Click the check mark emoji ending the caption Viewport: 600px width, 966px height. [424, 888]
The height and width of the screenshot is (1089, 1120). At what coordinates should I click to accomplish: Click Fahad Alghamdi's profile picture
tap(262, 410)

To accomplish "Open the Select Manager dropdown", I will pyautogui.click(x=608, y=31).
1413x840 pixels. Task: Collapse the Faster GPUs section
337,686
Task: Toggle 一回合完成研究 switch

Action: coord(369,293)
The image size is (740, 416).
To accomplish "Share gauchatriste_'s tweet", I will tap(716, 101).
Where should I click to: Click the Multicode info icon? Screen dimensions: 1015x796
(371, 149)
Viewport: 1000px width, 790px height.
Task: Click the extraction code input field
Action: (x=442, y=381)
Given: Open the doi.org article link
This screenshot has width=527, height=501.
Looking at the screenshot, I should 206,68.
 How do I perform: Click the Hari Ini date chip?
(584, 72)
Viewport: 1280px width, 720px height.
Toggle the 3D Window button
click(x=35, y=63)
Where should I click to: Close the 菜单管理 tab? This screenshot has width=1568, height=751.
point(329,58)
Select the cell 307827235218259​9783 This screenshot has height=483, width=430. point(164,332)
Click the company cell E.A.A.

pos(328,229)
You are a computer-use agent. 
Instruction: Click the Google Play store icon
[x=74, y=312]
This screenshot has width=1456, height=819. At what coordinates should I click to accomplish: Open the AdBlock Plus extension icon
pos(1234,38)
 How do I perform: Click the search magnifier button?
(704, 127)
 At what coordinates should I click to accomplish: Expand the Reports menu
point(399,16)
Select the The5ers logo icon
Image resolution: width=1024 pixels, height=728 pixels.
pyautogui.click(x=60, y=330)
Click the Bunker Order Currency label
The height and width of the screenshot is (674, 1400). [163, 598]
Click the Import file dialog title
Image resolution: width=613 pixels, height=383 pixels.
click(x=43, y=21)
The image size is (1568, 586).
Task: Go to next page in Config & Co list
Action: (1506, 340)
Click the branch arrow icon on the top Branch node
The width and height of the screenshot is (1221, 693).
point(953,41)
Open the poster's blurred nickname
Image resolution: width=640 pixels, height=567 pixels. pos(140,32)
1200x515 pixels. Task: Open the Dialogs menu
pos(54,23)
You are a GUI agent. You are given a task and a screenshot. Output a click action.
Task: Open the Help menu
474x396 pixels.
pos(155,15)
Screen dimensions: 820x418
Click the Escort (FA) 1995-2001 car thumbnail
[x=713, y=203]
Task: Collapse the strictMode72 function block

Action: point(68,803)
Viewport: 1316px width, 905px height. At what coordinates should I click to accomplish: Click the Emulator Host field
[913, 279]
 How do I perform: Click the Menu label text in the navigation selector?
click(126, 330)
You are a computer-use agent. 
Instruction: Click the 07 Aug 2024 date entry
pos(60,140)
——————————
Exercise.
Render the whole listing above as a JSON array of strings, one string per line, with the blank lines left out.

Task result.
[
  "Click the check mark emoji ending the caption Viewport: 600px width, 966px height. [424, 888]",
  "The height and width of the screenshot is (1089, 1120). At what coordinates should I click to accomplish: Click Fahad Alghamdi's profile picture",
  "tap(262, 410)",
  "To accomplish \"Open the Select Manager dropdown\", I will pyautogui.click(x=608, y=31).",
  "1413x840 pixels. Task: Collapse the Faster GPUs section",
  "337,686",
  "Task: Toggle 一回合完成研究 switch",
  "Action: coord(369,293)",
  "The image size is (740, 416).",
  "To accomplish \"Share gauchatriste_'s tweet\", I will tap(716, 101).",
  "Where should I click to: Click the Multicode info icon? Screen dimensions: 1015x796",
  "(371, 149)",
  "Viewport: 1000px width, 790px height.",
  "Task: Click the extraction code input field",
  "Action: (x=442, y=381)",
  "Given: Open the doi.org article link",
  "This screenshot has width=527, height=501.",
  "Looking at the screenshot, I should 206,68.",
  " How do I perform: Click the Hari Ini date chip?",
  "(584, 72)",
  "Viewport: 1280px width, 720px height.",
  "Toggle the 3D Window button",
  "click(x=35, y=63)",
  "Where should I click to: Close the 菜单管理 tab? This screenshot has width=1568, height=751.",
  "point(329,58)",
  "Select the cell 307827235218259​9783 This screenshot has height=483, width=430. point(164,332)",
  "Click the company cell E.A.A.",
  "pos(328,229)",
  "You are a computer-use agent. ",
  "Instruction: Click the Google Play store icon",
  "[x=74, y=312]",
  "This screenshot has width=1456, height=819. At what coordinates should I click to accomplish: Open the AdBlock Plus extension icon",
  "pos(1234,38)",
  " How do I perform: Click the search magnifier button?",
  "(704, 127)",
  " At what coordinates should I click to accomplish: Expand the Reports menu",
  "point(399,16)",
  "Select the The5ers logo icon",
  "Image resolution: width=1024 pixels, height=728 pixels.",
  "pyautogui.click(x=60, y=330)",
  "Click the Bunker Order Currency label",
  "The height and width of the screenshot is (674, 1400). [163, 598]",
  "Click the Import file dialog title",
  "Image resolution: width=613 pixels, height=383 pixels.",
  "click(x=43, y=21)",
  "The image size is (1568, 586).",
  "Task: Go to next page in Config & Co list",
  "Action: (1506, 340)",
  "Click the branch arrow icon on the top Branch node",
  "The width and height of the screenshot is (1221, 693).",
  "point(953,41)",
  "Open the poster's blurred nickname",
  "Image resolution: width=640 pixels, height=567 pixels. pos(140,32)",
  "1200x515 pixels. Task: Open the Dialogs menu",
  "pos(54,23)",
  "You are a GUI agent. You are given a task and a screenshot. Output a click action.",
  "Task: Open the Help menu",
  "474x396 pixels.",
  "pos(155,15)",
  "Screen dimensions: 820x418",
  "Click the Escort (FA) 1995-2001 car thumbnail",
  "[x=713, y=203]",
  "Task: Collapse the strictMode72 function block",
  "Action: point(68,803)",
  "Viewport: 1316px width, 905px height. At what coordinates should I click to accomplish: Click the Emulator Host field",
  "[913, 279]",
  " How do I perform: Click the Menu label text in the navigation selector?",
  "click(126, 330)",
  "You are a computer-use agent. ",
  "Instruction: Click the 07 Aug 2024 date entry",
  "pos(60,140)"
]